> Work to complete
Count the lines in the items below that contain the string "bottom". Reply with the number alone.

(Items from a data collection)
• • •
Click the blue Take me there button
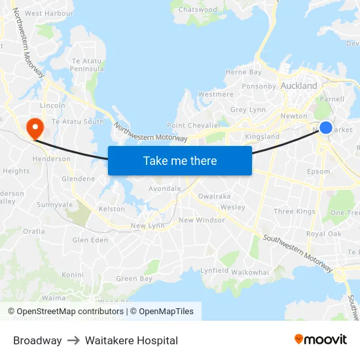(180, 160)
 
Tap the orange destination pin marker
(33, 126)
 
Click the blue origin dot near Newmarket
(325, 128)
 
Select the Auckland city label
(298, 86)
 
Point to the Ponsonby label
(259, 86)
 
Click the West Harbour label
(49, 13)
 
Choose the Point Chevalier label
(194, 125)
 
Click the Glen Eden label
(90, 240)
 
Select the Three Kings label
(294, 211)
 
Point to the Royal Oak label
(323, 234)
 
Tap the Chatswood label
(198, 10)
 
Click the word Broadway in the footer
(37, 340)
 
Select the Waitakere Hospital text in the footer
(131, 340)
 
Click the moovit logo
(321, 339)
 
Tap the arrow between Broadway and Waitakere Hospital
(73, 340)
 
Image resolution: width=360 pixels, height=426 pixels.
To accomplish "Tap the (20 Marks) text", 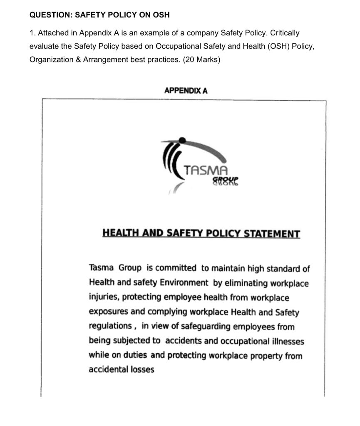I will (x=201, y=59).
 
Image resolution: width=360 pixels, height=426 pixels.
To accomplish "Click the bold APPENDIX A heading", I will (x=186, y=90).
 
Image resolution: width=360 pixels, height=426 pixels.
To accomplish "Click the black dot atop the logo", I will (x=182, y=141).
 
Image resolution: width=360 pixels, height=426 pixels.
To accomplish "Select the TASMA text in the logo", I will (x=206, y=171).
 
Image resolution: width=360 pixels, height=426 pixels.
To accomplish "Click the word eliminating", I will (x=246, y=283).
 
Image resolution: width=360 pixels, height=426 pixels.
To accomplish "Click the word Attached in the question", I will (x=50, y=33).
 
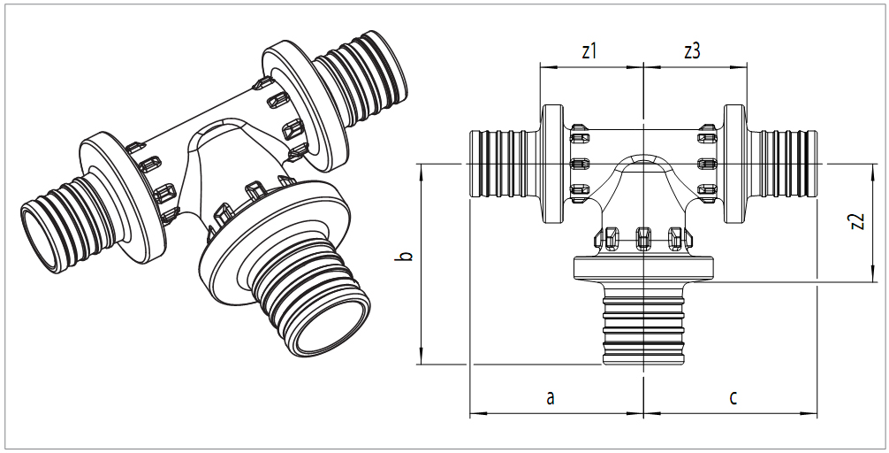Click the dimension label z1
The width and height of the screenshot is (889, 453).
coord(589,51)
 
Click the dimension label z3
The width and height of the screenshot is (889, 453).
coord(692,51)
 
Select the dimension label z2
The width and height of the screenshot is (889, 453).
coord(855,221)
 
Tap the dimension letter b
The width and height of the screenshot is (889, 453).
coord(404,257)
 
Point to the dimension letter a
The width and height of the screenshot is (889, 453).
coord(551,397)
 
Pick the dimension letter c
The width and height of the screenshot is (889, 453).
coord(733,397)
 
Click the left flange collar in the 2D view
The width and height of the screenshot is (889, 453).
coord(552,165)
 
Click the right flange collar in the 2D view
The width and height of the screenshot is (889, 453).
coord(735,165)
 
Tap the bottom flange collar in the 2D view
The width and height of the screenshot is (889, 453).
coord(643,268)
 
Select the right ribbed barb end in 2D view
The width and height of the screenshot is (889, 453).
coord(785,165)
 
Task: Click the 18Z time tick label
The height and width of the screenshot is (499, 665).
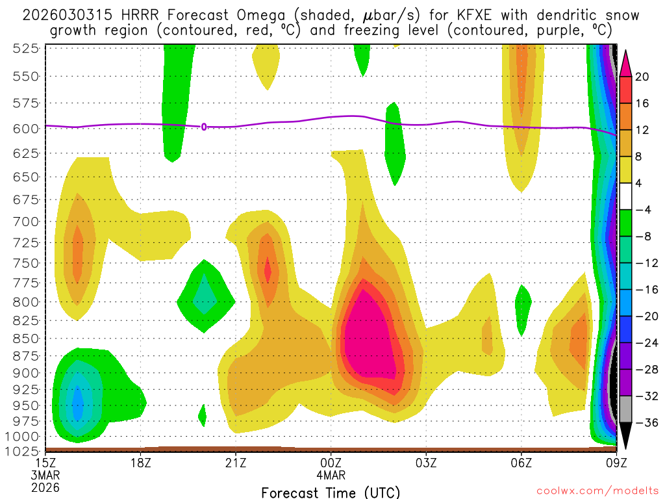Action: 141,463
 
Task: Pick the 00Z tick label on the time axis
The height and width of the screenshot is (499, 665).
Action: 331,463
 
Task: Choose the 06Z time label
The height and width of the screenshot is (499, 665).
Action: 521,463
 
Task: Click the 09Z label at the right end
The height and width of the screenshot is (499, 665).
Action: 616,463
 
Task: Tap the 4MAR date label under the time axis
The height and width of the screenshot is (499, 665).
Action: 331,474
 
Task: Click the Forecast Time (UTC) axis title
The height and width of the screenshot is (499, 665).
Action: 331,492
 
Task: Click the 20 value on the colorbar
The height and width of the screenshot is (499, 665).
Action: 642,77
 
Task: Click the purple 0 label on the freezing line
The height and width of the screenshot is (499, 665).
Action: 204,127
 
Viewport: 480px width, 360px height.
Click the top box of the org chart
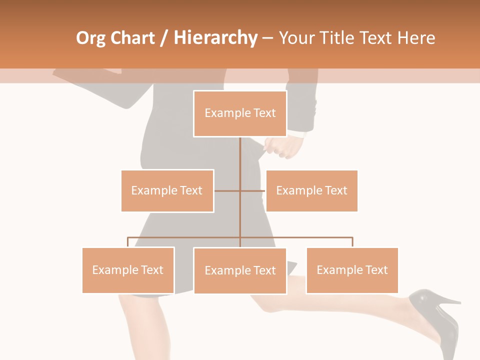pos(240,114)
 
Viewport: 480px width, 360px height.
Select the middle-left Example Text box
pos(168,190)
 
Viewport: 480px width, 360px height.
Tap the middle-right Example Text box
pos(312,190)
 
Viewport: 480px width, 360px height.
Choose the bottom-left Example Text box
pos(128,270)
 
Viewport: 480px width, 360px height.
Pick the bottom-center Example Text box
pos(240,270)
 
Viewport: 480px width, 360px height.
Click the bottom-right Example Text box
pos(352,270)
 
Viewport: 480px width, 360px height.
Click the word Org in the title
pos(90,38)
• • •
> Full answer
4